You may know of parents out there who believe that it is ok to allow teenagers to drink at home as long as they are supervised by adults. You may even be one of those parents.
These adults usually have the very best of intentions. They believe that they are teaching their children how to responsibly use alcohol. They believe that by exposing their children to alcohol, they are reducing the likelihood that their children will face problems with alcohol in their future.
The problem is that too many adults decide to use this approach because of misinformation. They form their beliefs based on what they’ve heard, but what they’ve heard is just the same myths that are repeated over and over. However, there can be some very serious ramifications about this – for both the teens and for the adults involved.
Myth: Providing alcohol to teens will decrease the risk that the teen will continue drinking or start abusing alcohol in their adult lives
Truth: Statistics show that giving alcohol to teens will actually increase their chances of continued use and abuse of alcohol.
Myth: Teens from countries in Europe learn to drink more responsibly because their parents give them alcohol.
Truth: Studies have shown that more teens in Europe reported as having used alcohol in the last 30 days than in the U.S. Studies from the World Health Organization also prove that the earlier people begin drinking alcohol, the more likely they are to become dependent on alcohol at some point in their adult lives.

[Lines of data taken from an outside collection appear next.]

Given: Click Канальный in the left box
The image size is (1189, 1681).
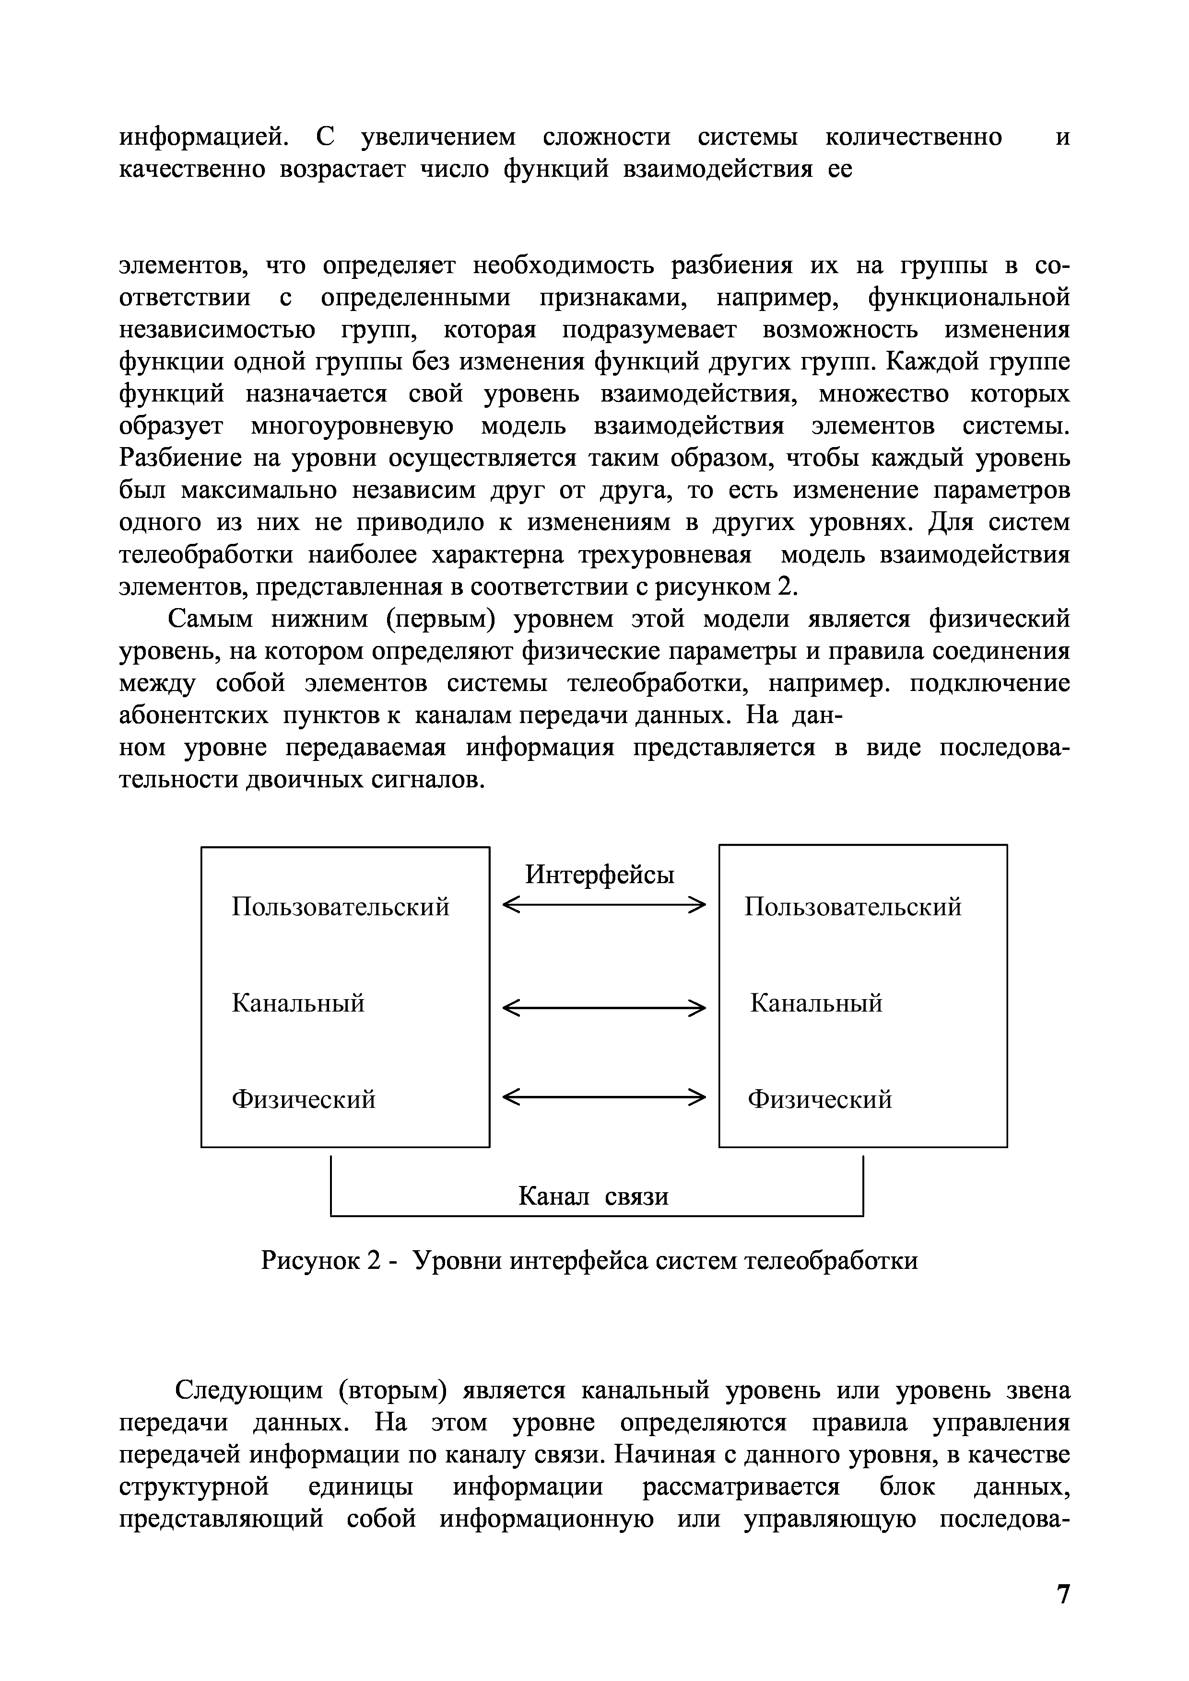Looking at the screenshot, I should coord(298,1003).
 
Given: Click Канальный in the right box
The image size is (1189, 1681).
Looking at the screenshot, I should coord(816,1003).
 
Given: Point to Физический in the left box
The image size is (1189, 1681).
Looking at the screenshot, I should coord(303,1099).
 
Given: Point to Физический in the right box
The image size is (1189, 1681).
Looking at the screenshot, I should coord(820,1099).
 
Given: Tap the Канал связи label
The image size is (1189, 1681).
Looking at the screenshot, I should coord(593,1197).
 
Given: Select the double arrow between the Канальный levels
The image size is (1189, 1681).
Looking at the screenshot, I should coord(604,1009).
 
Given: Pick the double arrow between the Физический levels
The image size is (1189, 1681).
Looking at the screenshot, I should coord(604,1097).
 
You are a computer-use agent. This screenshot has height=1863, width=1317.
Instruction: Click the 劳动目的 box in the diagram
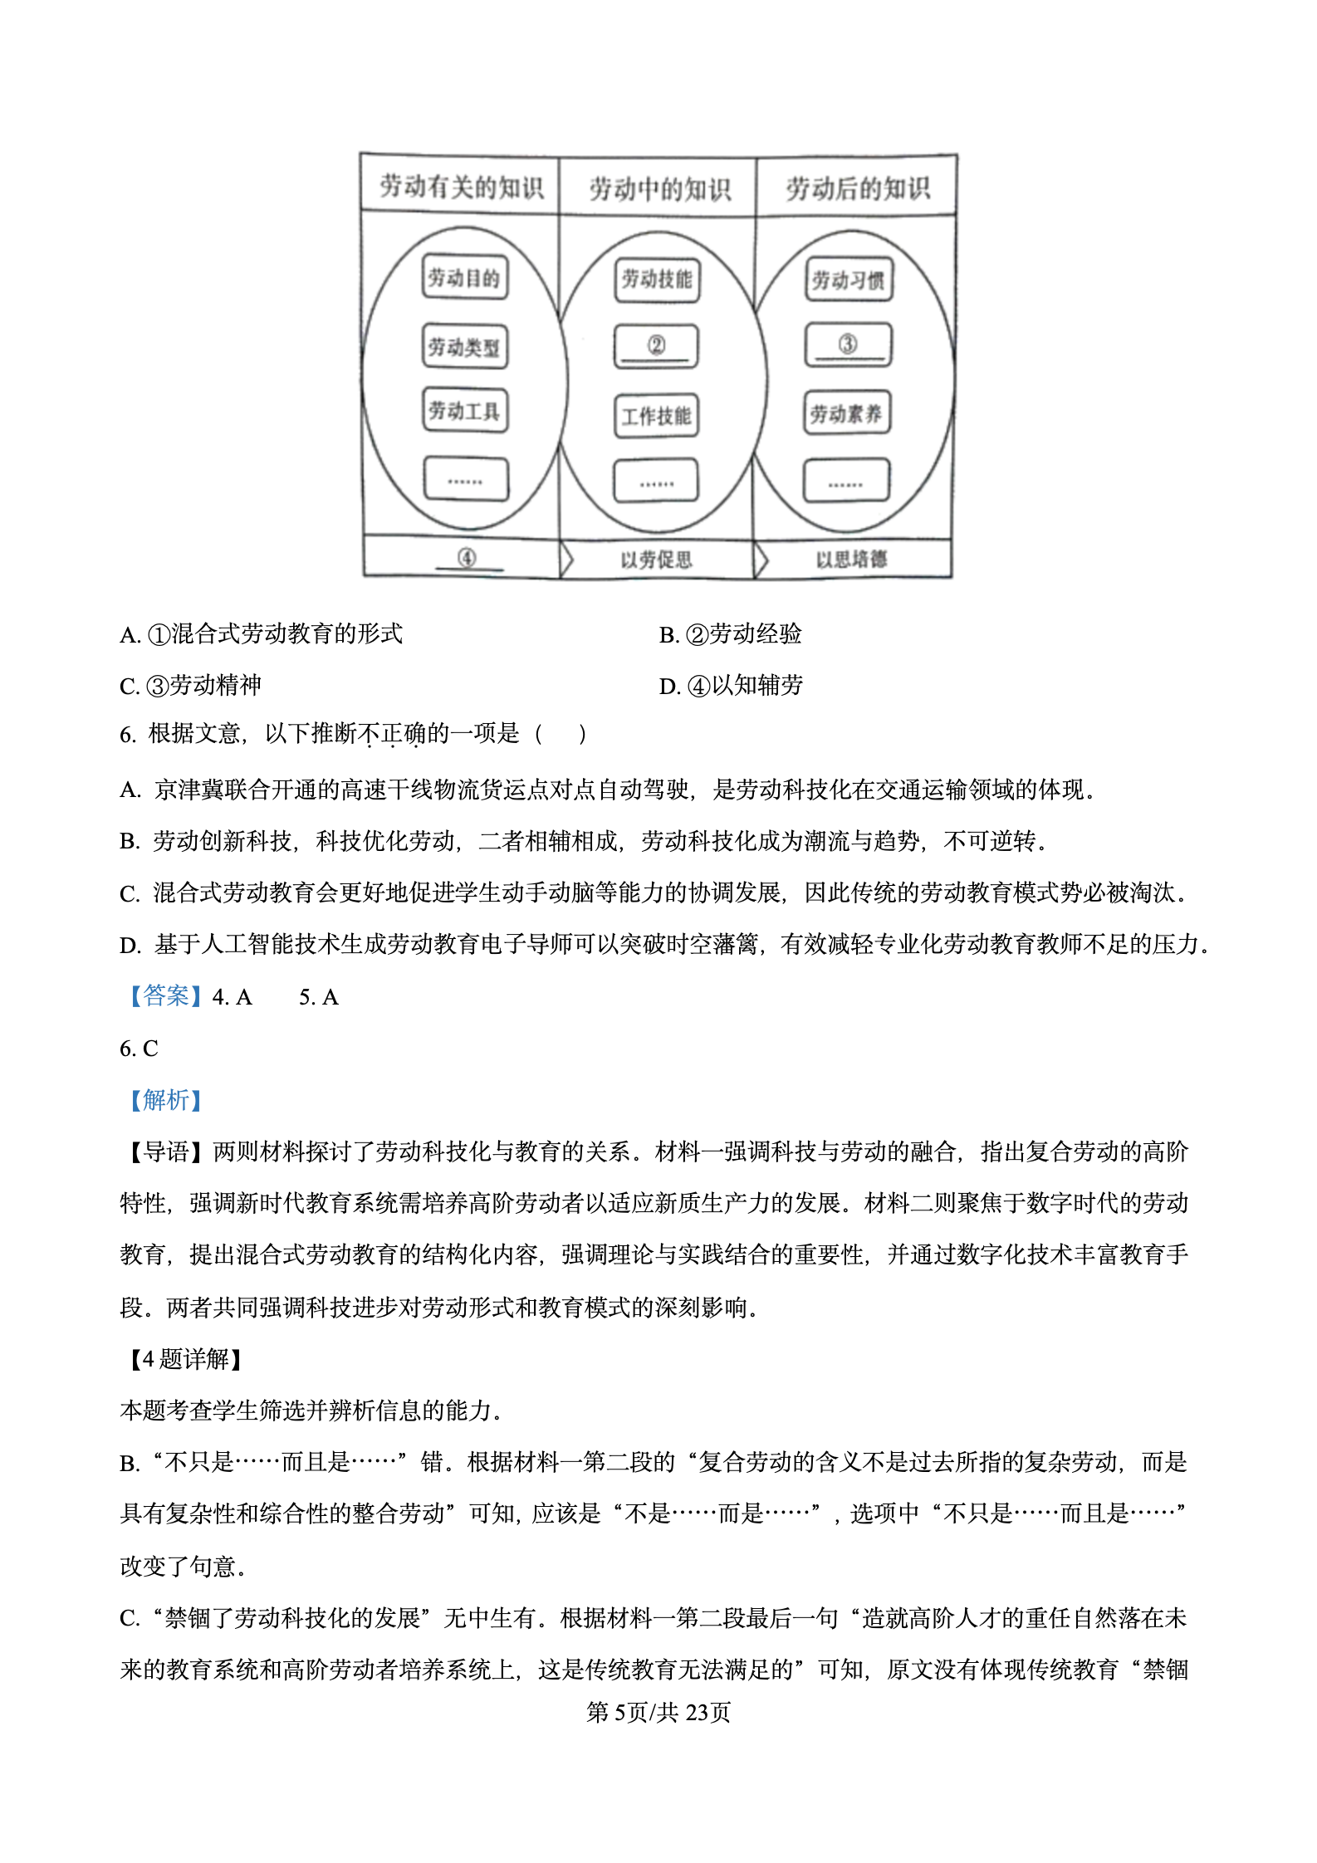[464, 277]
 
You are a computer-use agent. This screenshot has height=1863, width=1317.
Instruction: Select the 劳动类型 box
[464, 346]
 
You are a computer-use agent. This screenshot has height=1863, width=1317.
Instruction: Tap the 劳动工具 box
[464, 410]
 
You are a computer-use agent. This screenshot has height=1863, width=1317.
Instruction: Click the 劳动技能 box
[657, 279]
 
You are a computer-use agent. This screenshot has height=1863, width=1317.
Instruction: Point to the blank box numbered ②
[656, 345]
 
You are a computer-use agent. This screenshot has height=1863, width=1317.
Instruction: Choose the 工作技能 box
[656, 415]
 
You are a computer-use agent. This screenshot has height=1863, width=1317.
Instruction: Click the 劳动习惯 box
[848, 280]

Myth: If parents are too strict about letting kids drink while they’re at home, the kids will “go crazy” once they leave home and don’t have parents to stop them.
Truth: Studies have shown that the more likely kids are to believe their parents have lax attitudes about alcohol use, the more likely they are to abuse alcohol.
Myth: If parents allow their children to consume alcohol at home, they won’t drink in other, less controlled situations.
Truth: This is also not true. Allowing your children to drink at home will not stop them from drinking at other places. It actually gives them a false sense of security about the risks of alcohol and makes them more likely to drink more often outside of the home.
If you are a parent who believes that exposing your children to alcohol in a controlled, home environment is good for them… please take some time to reconsider this idea. It is doing more harm to your children than you are aware of.